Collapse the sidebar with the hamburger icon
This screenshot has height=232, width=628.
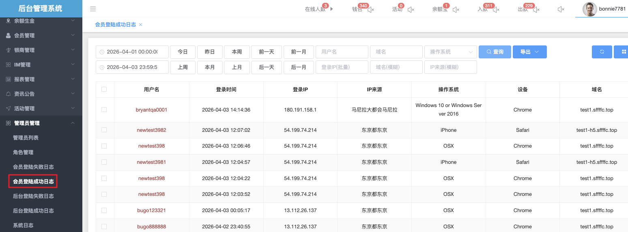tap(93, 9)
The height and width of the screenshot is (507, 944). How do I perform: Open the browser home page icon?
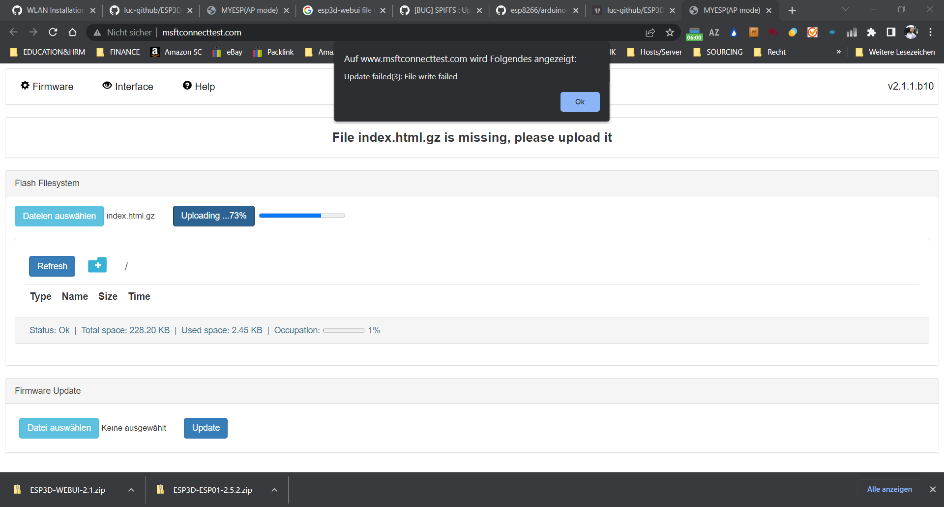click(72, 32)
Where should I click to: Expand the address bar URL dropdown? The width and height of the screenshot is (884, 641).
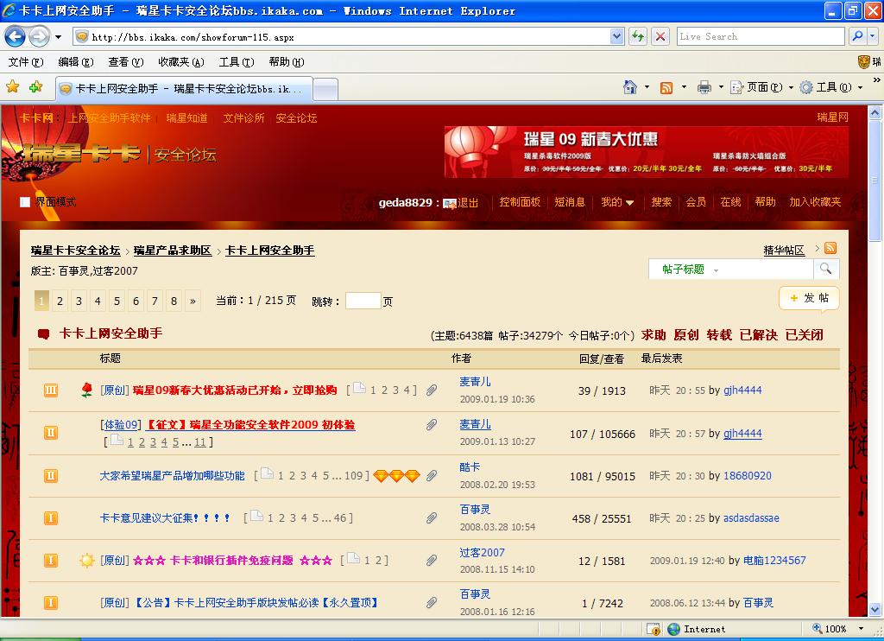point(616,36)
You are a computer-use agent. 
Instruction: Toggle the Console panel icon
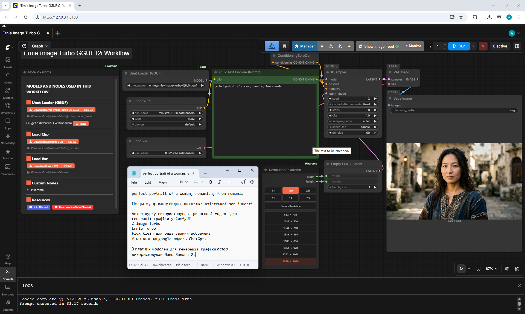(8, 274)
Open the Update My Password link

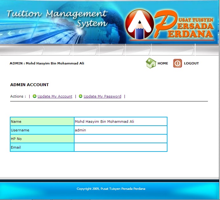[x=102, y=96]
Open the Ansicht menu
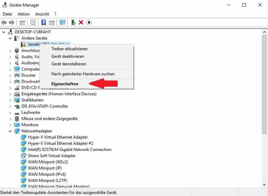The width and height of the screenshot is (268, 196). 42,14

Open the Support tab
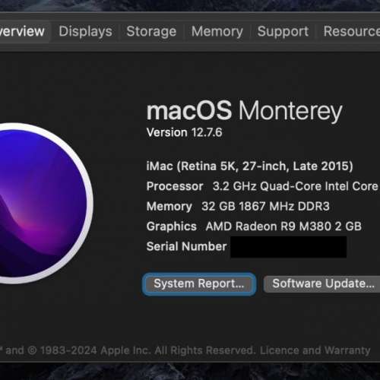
::::
## Stated task
Lay out the lines of the rows above as a JSON list of strings, one string per line, with blank lines left out. Leave the pictures out of the answer.

## Answer to this task
[
  "Collapse the sidebar with the hamburger icon",
  "This screenshot has height=232, width=628.",
  "tap(93, 9)",
  "The height and width of the screenshot is (507, 944). How do I perform: Open the browser home page icon?",
  "click(72, 32)",
  "Where should I click to: Expand the address bar URL dropdown? The width and height of the screenshot is (884, 641).",
  "point(616,36)",
  "You are a computer-use agent. ",
  "Instruction: Toggle the Console panel icon",
  "(8, 274)",
  "Open the Update My Password link",
  "[x=102, y=96]",
  "Open the Ansicht menu",
  "The width and height of the screenshot is (268, 196). 42,14",
  "Open the Support tab"
]